Domain-Configurable Extraction
The same GENAPA instance can process source code, legal documents, research papers, and architecture specs -- each with extraction rules tailored to that content type.
- Built-in domains: source code (per-language for C#, Python, JavaScript, SQL, and more), technical documentation, general content
- Each domain type specifies extraction rules, quality constraints, worked examples, claim scaling, and disambiguation guidance
- Add new domains by writing a YAML configuration file -- no code changes required
- Supports frontmatter-first extraction where files can provide their own metadata
Technical detail
Each domain type carries extraction guidance, disambiguation rules, worked examples, field specifications with quality constraints, claim scaling rules, and synth type declarations. All defined in YAML.
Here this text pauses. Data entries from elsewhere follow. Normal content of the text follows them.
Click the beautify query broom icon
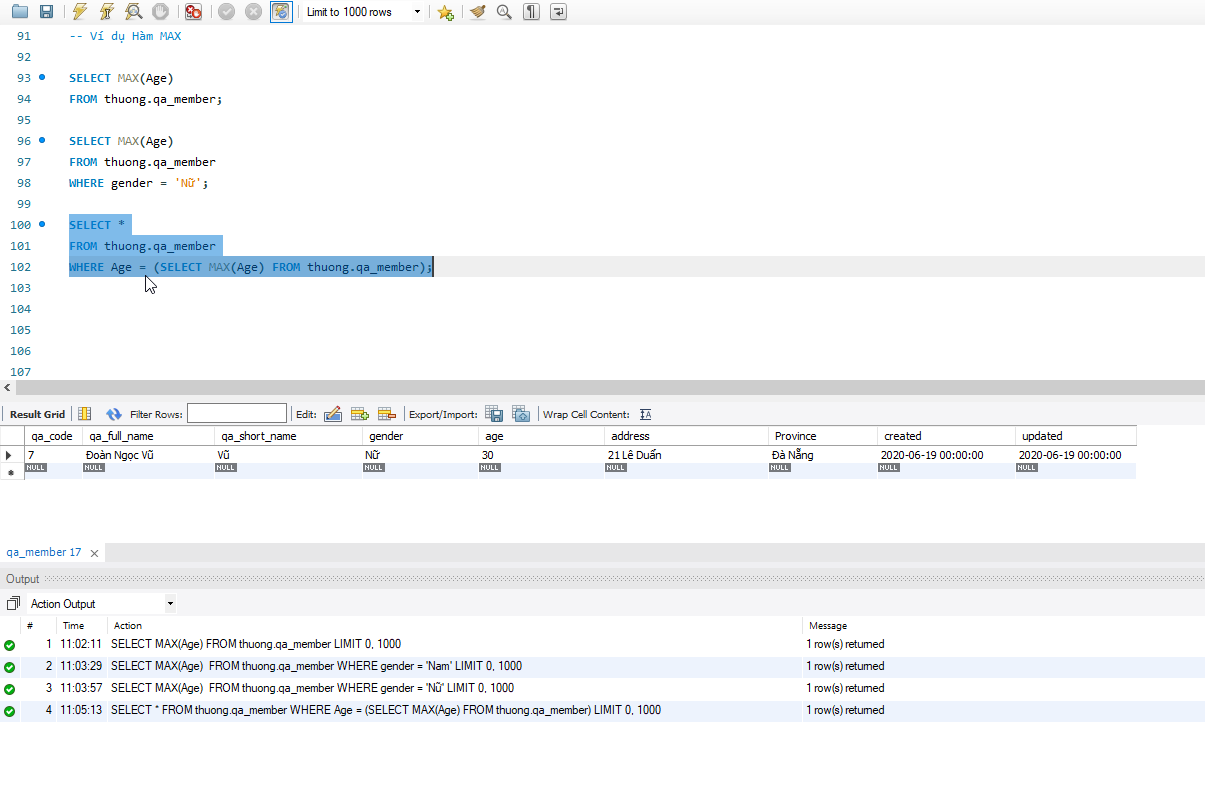The width and height of the screenshot is (1205, 793). tap(478, 12)
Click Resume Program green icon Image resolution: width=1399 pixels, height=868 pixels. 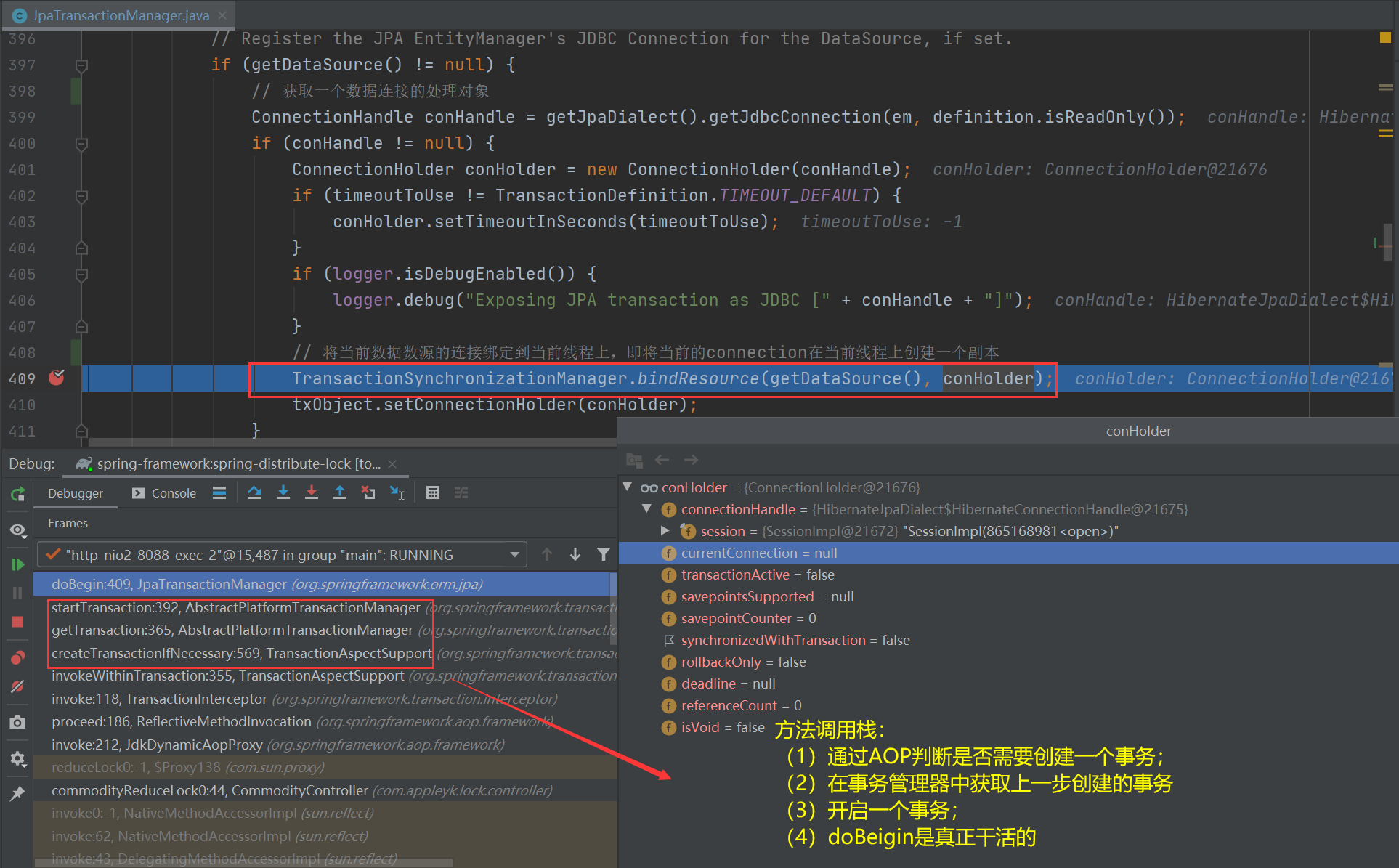pos(17,564)
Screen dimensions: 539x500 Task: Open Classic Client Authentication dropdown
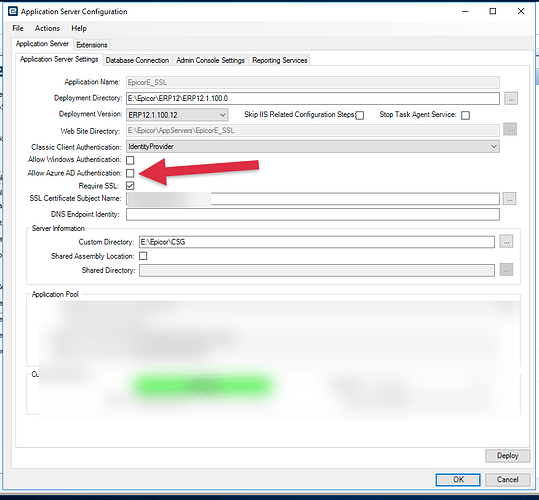[x=313, y=147]
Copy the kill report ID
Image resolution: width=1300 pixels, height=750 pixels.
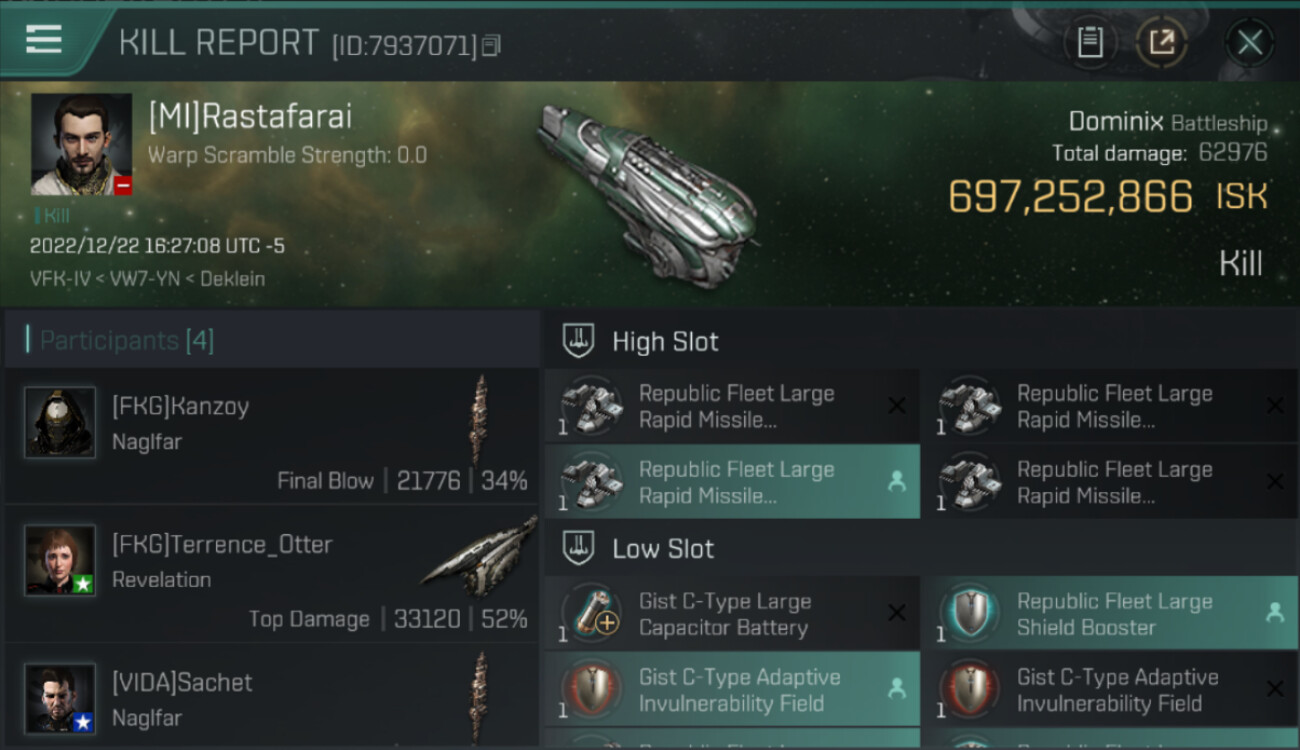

You do not need to retrain anything. Add a YAML configuration file and GENAPA knows how to read your specific content type.
MCP Integration
Your knowledge archive becomes a tool that AI assistants in your editor can use. Search, retrieve, explore, and run agents -- all from Claude Code, GitHub Copilot, or any MCP-compatible client.
- Search the archive, retrieve nodes, and traverse the synth hierarchy
- Run Seeker and Oracle agents directly from your editor
- Manage memories and collections
- Monitor jobs and file watchers
Technical detail
Model Context Protocol server over Streamable HTTP transport at the /mcp endpoint. API-key authenticated. Full tool suite: semantic search, node retrieval with children loading, BFS synth traversal, Seeker and Oracle agent invocation, memory CRUD.
You do not have to context-switch to the portal to use the archive. Your existing AI workflow gains a persistent knowledge backend.
GENAPA Link
The archive stays current with your filesystem automatically. Edit a file, and GENAPA re-processes it without manual intervention.
- File watchers detect changes in real time -- create, modify, rename, delete
- Event coalescing: rapid changes are buffered and merged (a save that triggers delete and create is treated as one update)
- Debounced batch processing with configurable accumulation periods
- Automatic reconnection with exponential backoff
GENAPA Link is currently a Windows service. The Forge Portal and API are accessible from any browser regardless of operating system.
Technical detail
Local Windows service using FileSystemWatcher with System.Reactive event coalescing. Shared watchers, atomic write detection (delete+create as single update), rename coalescing, configurable debounce periods. SignalR bi-directional streaming with exponential-backoff reconnection.
Zero-maintenance archive currency. Your knowledge base reflects your actual working files without manual re-import.
The Forge Portal
Everything happens in one interface. Chat, search, graph exploration, job monitoring, and system configuration.
- Chat pane with streaming AI conversation, visible thinking, tool calls, and context
- Explorer pane for searching and browsing the archive, viewing any node's content, claims, and relationships
- Two graph canvases for visual navigation of the knowledge graph
- Job dashboard for real-time monitoring of processing jobs, file watchers, and automations
- System configuration: LLM provider setup, embedding configuration, secrets management
- Setup wizard for guided onboarding of new instances
You do not need separate tools for chat, search, graph exploration, and system administration.
Nothing Gets Lost
Searches, syntheses, and agent sessions persist across sessions and stay linked to the specific archive content they referenced.
- Multiple memory types: generic, search results, agent sessions, node mappings
- Cross-memory linking -- an Oracle memory links to the Seeker memories it used
- Human-friendly node mapping: sequential integer IDs instead of GUIDs during sessions
- You control how long memories are kept
Technical detail
Typed memory system with in-memory cache and YAML file persistence. Configurable retention periods. Cross-memory linking preserves the chain of discovery across agent sessions.
A search you ran yesterday, a synthesis the Oracle produced last week -- they are still there, linked to the nodes they referenced.